An Overview of Success and Speed

Effective communication and timeliness are perhaps the biggest themes in what we consider smooth, fast, and easy audits. Throughout the entire process, keep checking in with your audit team on these key indicators of success. For example, ask yourself if you have consistent communication with your auditors, and whether request lists are received and answered promptly and in full.

The Many Steps to Completing an Audit

Though not every auditing firm will work this way, at Lemler Group, we break our audits into two pieces: preliminary and final. Though we follow the same steps as everyone else, doing preliminary allows our auditors to perform almost half the work before the client’s year end, making the final phase shorter and easier to complete by crucial deadlines.

Preliminary Work

Performing an audit requires more than just checking numbers on a spreadsheet; auditors come to understand how your organization operates — its goals, mission, and vision — and the internal controls it uses to ensure its finances support operations fairly.

In addition to a few tests and document collection, auditors can start this part of the audit process prior to the end of the fiscal year. Though perhaps unique to our firm’s way of handling things, here’s how Lemler Group does preliminary work:

  1. Roll forward or create a new client binder in auditing software, removing documents that only pertain to the previous year.
  2. Prepare a request list for documents available before year end. Each one is tailored to the client.
  3. Insert documents into audit software, filling placeholders and establishing links between spreadsheets, supporting evidence, and the fixed asset database.
  4. Perform tests on accounts and transactions to ensure the proper internal controls operated as designed.
  5. Anticipate issues, changes, and suggestions to offer client during the final phase.
  6. Perform a risk assessment to determine which areas to test during final and how to test them.
  7. Plan and/or schedule final audit with client.

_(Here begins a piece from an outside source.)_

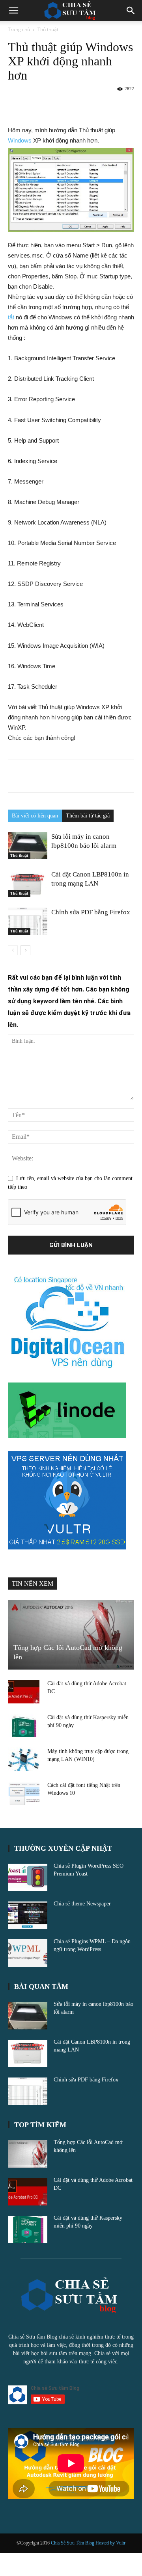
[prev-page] (13, 950)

Though these tasks can seem tedious, they are the necessary underpinning for the bulk of the audit. Whether these steps occur before or after year end, they must be completed before the final phase, and delays in communication will only compound as the audit progresses.

To make your audit quicker, start preliminary as early as possible. As soon as a request list comes in, answer it: this moves your firm to the top of the list for first-come-first-served.

Final Work

The crux of an audit, the final phase seeks to confirm the numbers reported in the organization’s financial statements are accurate and arose from proper use of internal controls and any additional compliance requirements. This is how that magic happens:

  1. Send a final request list, asking for the trial balance, general ledgers, bank statements, and other required documents.
  2. Enter these documents into the auditing and supporting software, creating a network of linked values, evidence, and formulas.
  3. Perform an audit on each number in the trial balance to ensure its value is reasonable and accurate.
    • This is the step where adjustments occur. If certain transactions were entered under the wrong category, the debits and credits will change to reflect a more accurate representation of where money came and went during the year.
  4. Ask questions and request additional supporting documents, if necessary.
  5. Get approval from board of directors, owners, and/or those in charge of governance for the organization for the audited financial statements.
  6. Submit audited financial statements and related documents to client, regulatory agencies, and other necessary parties.

Perhaps even more so than in preliminary, the final phase of the audit includes a large amount of back-and-forth communication. The faster your auditors are at responding to questions, and the more freely you can ask them, the faster your audit may move along.

Speed is Service

Quickness is not always about competence when it comes to auditing. There are dozens of sticking points at every step of the process that have nothing to do with the numbers themselves or those in charge of auditing them. Instead, it’s about the quality of the relationship and the trust you either build or break at each stage in the process.

At the end of the project, the two themes that drive success relate directly to the quality of service your auditor provides. If the firm is hard to reach, the team inconsistent and under-prepared, or the individual staff members difficult to work with, your audit will effectively slow to a crawl. That’s why the Lemler Group team strives intentionally to be timely, relational, and prepared with every client. We don’t charge for conversations with our team, and we’re always here to serve.